[Marxism] Socialist Policy in World War Two

John johnedmundson at paradise.net.nz
Thu Jul 2 19:45:36 MDT 2009


On Thu, 2009-07-02 at 21:30 -0400, Thomas F Barton wrote:
> 12/16/1941
> 
> Rommel's Afrika Korps forced to retreat in North Africa
> 
>   ----- Original Message ----- 
>   From: S. Artesian 
>   To: Thomas F Barton 
>   Sent: Thursday, July 02, 2009 9:19 PM
>   Subject: Re: [Marxism] Socialist Policy in World War Two
> 
> 
>   Nazi armies on retreat in Dec 41 where?  

North Africa was a sideshow. The German army only committed about 3
divisions there. The bulk of the fascist forces in North Africa were the
8 Italian divisions. I doubt the Japanese war effort made much
difference to the fighting in North Africa.

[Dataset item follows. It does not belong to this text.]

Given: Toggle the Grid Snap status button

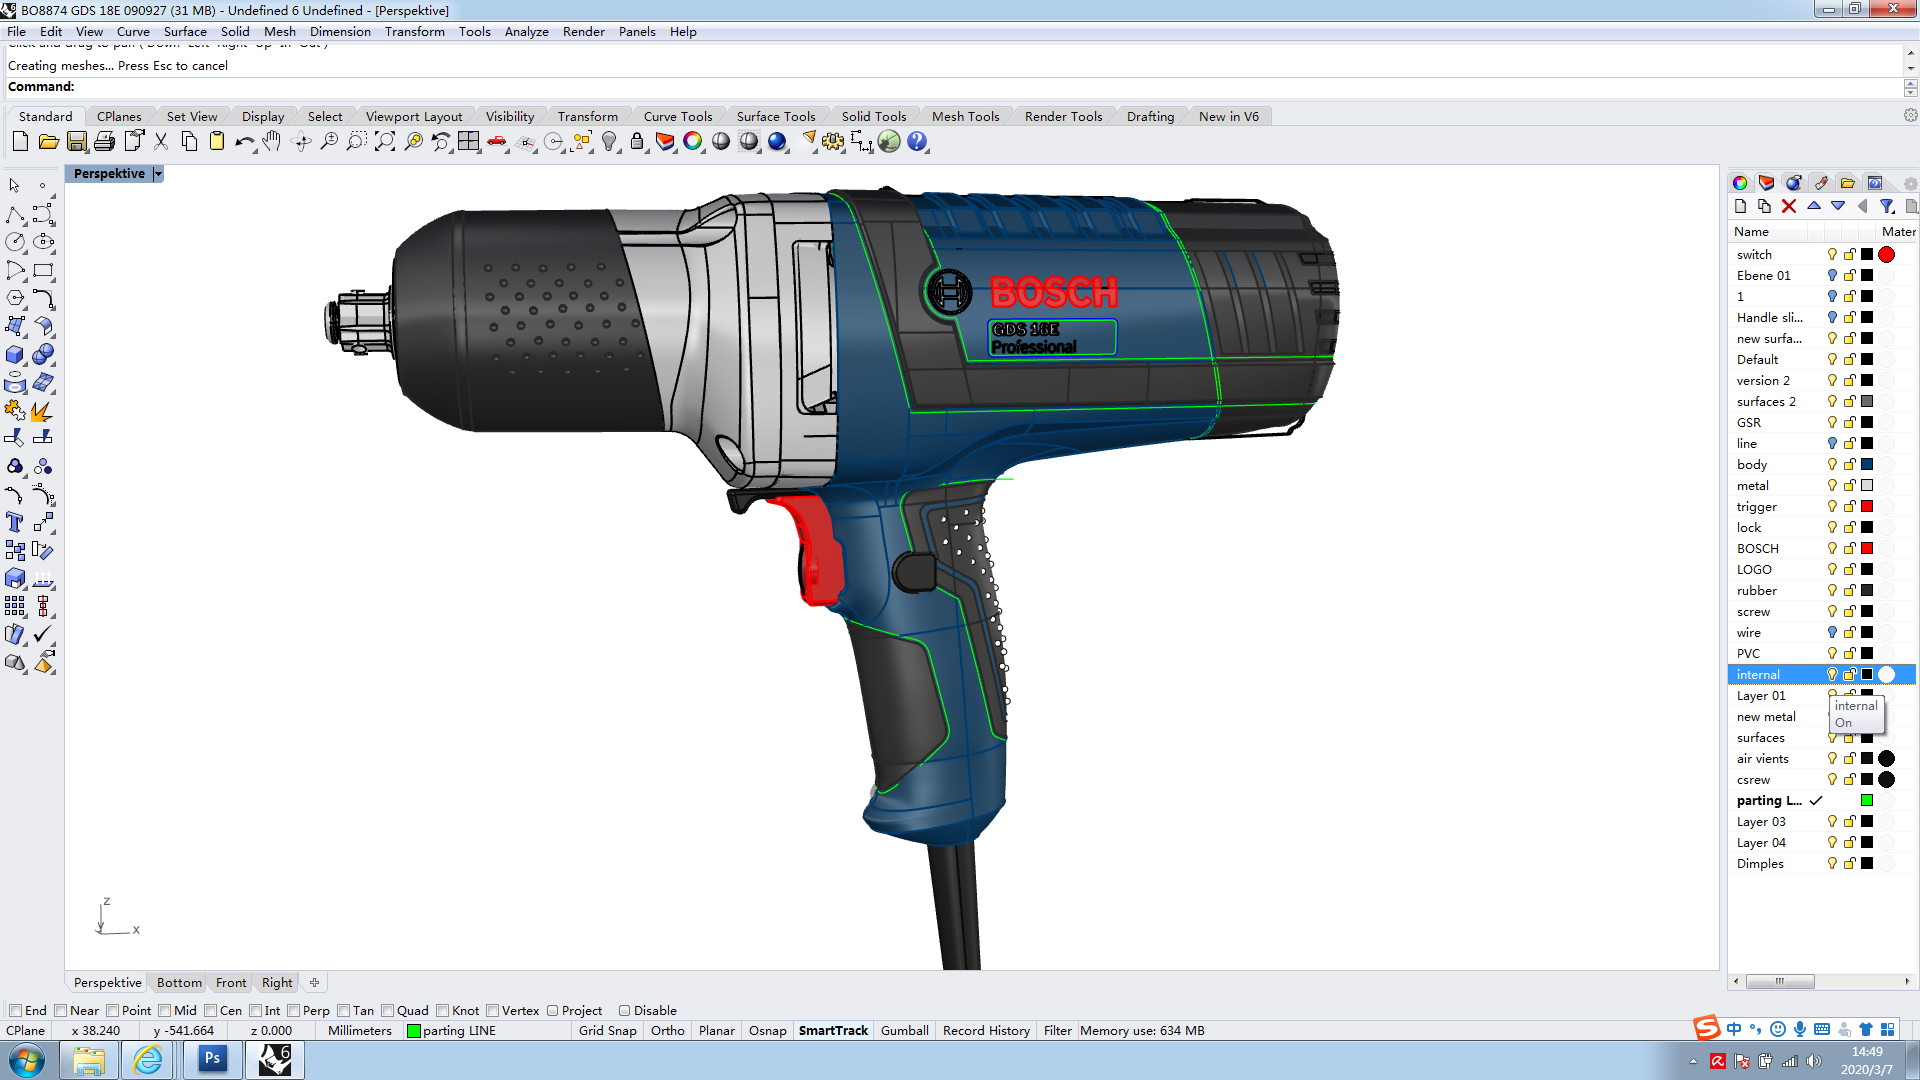Looking at the screenshot, I should click(x=607, y=1031).
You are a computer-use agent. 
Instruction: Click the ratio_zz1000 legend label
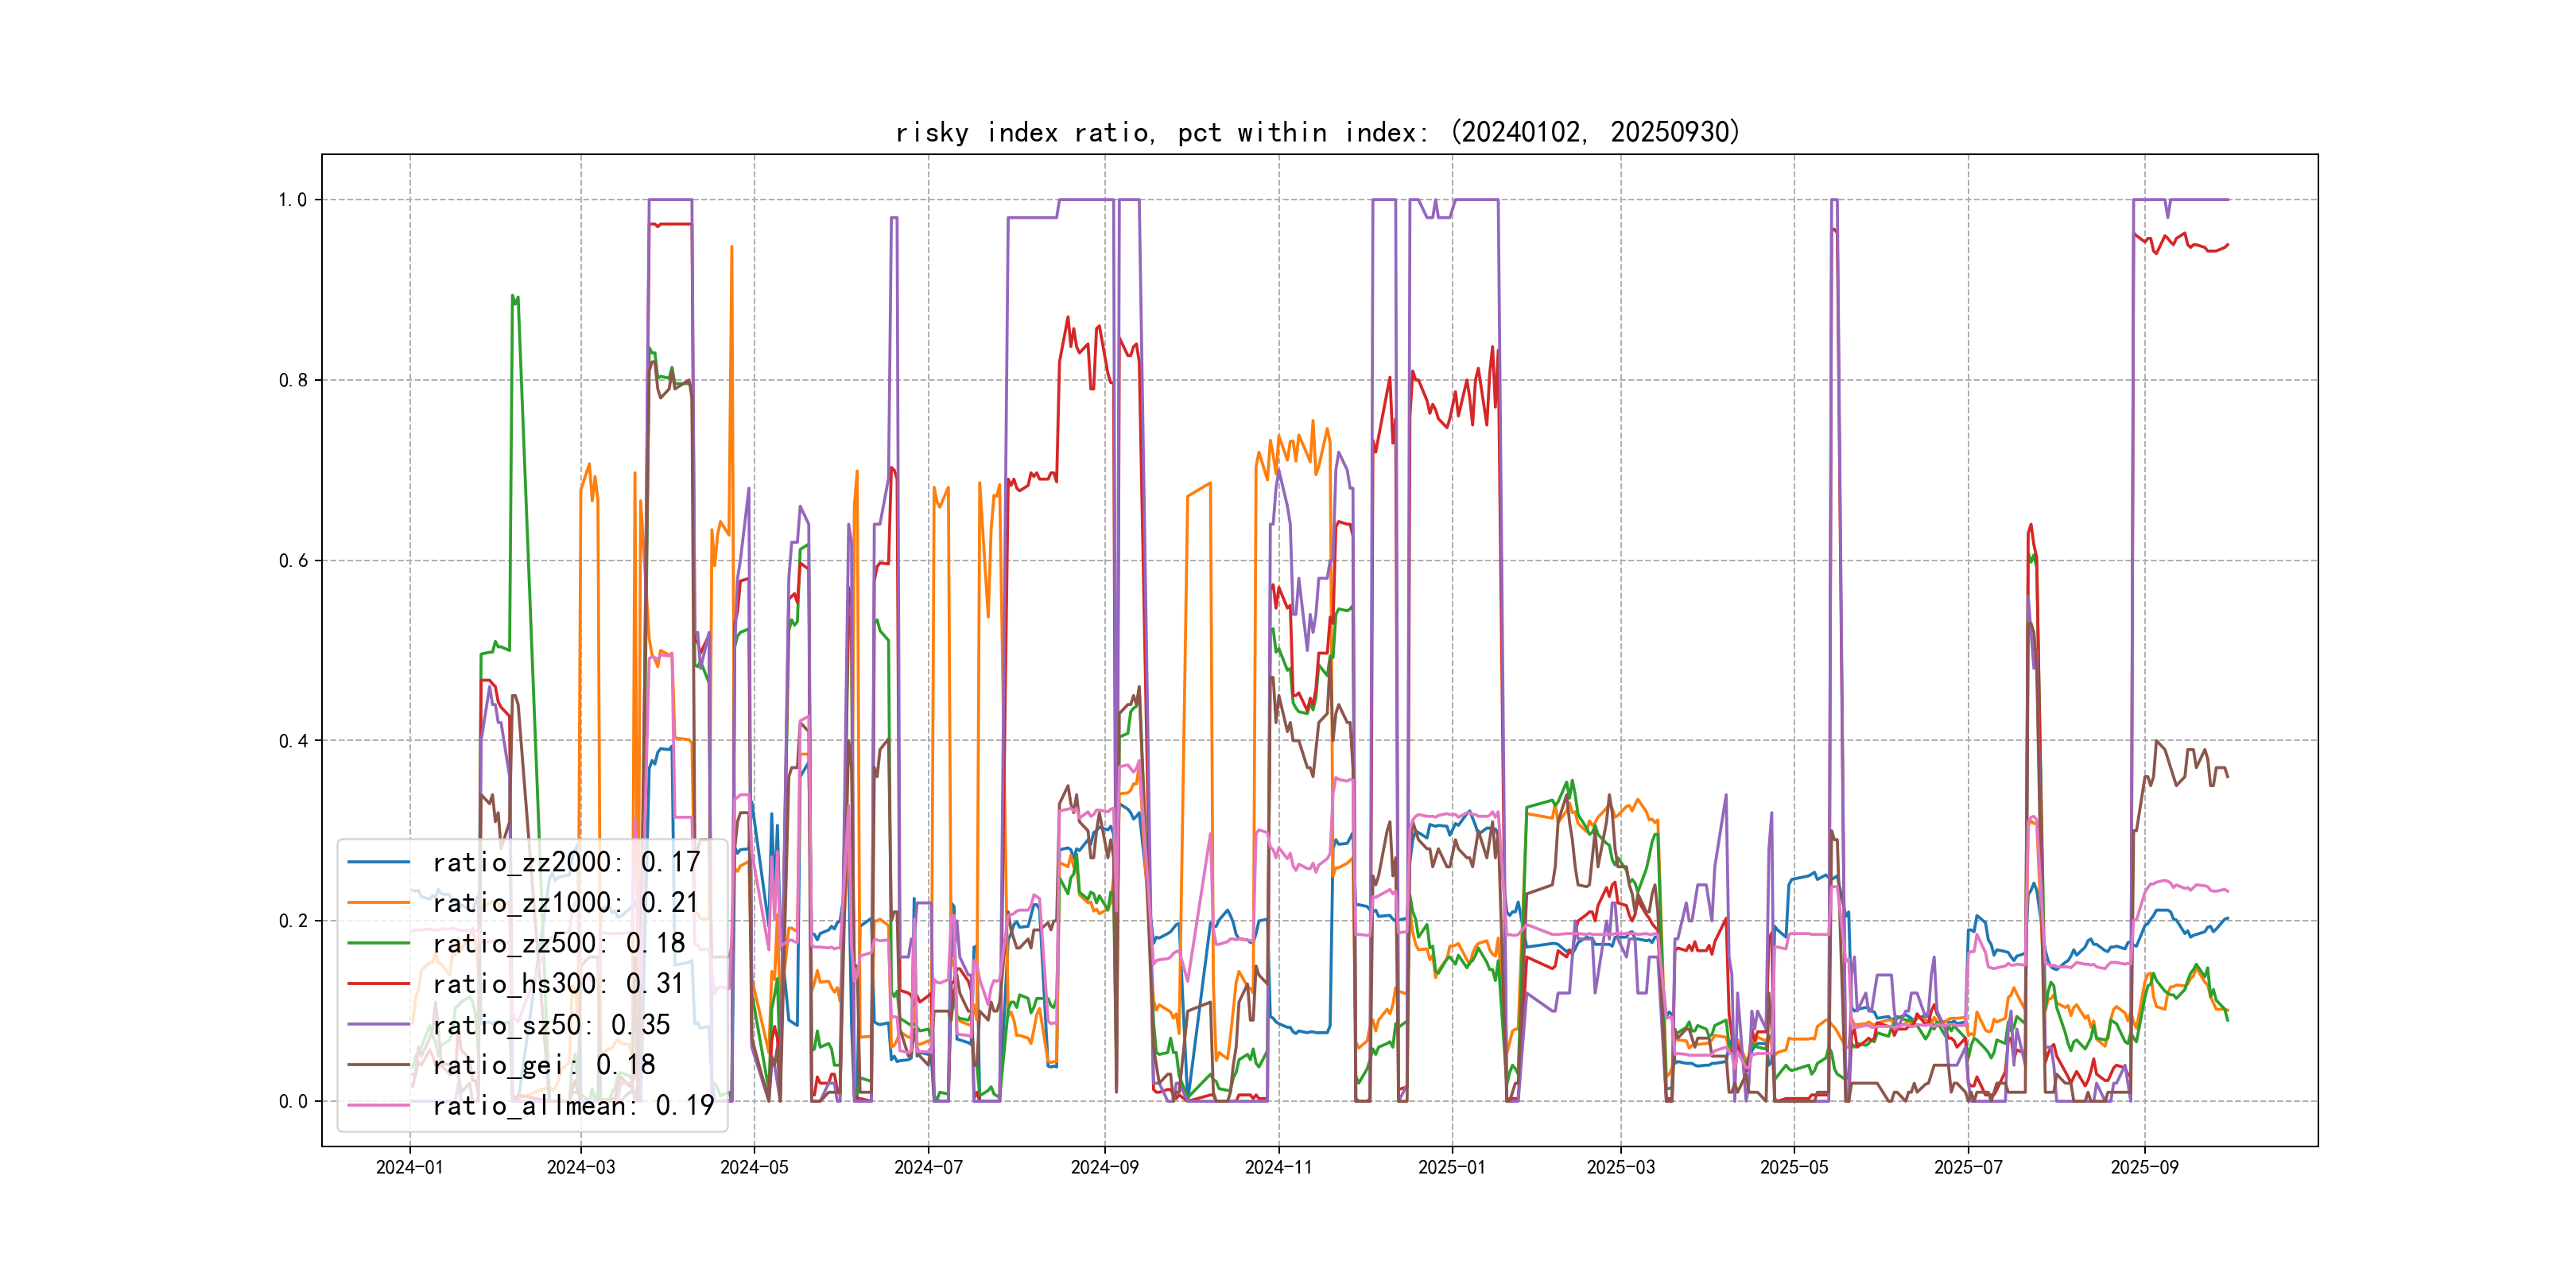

As I said before, the bit of the war in the Asia/Pacific theatre that is
ignored in most mainstream histories is the , largely communist,
insurgencies that fought the Japanese army and caused a huge drain on
Japanese military resources. They are a significant reason that the
defeat of Japan was so total, as well as the fact that its expansion was
less than it might otherwise have been.

Korea had been colonised since 1910, Manchuria soon after, the rest of
China from the mid 30s. For North Asians, WWII was a very long affair
and it was about real imperialist expansion.